Steve sees hemp and cannabis as one issue, not two. He believes that the 1937 legislation that made cannabis illegal was passed due to influence from corporate interests like the Hearst and DuPont Corporations, which saw hemp as a threat to their investments in timber and plastics.
In 1998, two years after California passed its landmark medical cannabis initiative, Steve played a key leadership role in the passage of Washington, D.C.’s medical cannabis legislation, Initiative 59. Despite winning with 69% of the vote, and in every single precinct in the city, the US Congress used its power to veto implementation of I-59. Shocked and disillusioned by this violation of majority rule, Steve decided to move to California where, unlike D.C., medical cannabis legislation was not subject to a congressional veto.
Steve arrived in California in 2000, and immersed himself in the local medical cannabis milieu. He was one of the original founding members of Americans for Safe Access, the premier advocacy group for medical cannabis patients. He wrote and produced For Medical Use Only, a short documentary film; helped organize several legal cannabis gardens, and invented a new form of cannabis concentrate. All the while, he laid plans for a new type of medical cannabis dispensary. Steve got the chance to put his plans in action October of 2006, when he won a highly competitive RFP process, and was issued a medical cannabis dispensary license by the city of Oakland. Steve launched Harborside Health Center (HHC) to bring a new model of professionalism and integrity to the industry. Harborside quickly gained recognition for its free holistic care clinic, laboratory-tested medicine, low-income care package program, cannabis-friendly substance misuse program, and wide array of other patient services. This innovative approach generated widespread acceptance and acclaim from the community, city council, and law enforcement officials in Northern California and beyond.

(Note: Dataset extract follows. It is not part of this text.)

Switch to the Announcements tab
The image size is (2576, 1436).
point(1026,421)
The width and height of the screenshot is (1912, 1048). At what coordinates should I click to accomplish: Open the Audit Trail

As media coverage spread the word of his exemplary not-for-profit business model and straightforward commitment, Steve became inundated with requests to share his vision and business acumen. In response, he created “CannBe,” a management and consulting firm which brought an A-team of medical cannabis professionals under one roof, and put them at the service of existing and prospective dispensary operators. The CannBe model emphasized local ownership and control, with a focus on legal integrity and positive community relations.
“Out of the Shadows and Into the Light” epitomizes Steve’s mission. His work to expose the myths created about cannabis, and to promote the positive science that has emerged about it, aims to enlighten the public on the many benefits of the cannabis plant.
This is an important time in history to empower the country to change its image and perception of cannabis. Steve DeAngelo and Harborside Health Center are leading the way and on the edge of the ladder in discovering and demonstrating the many benefits of this amazing plant.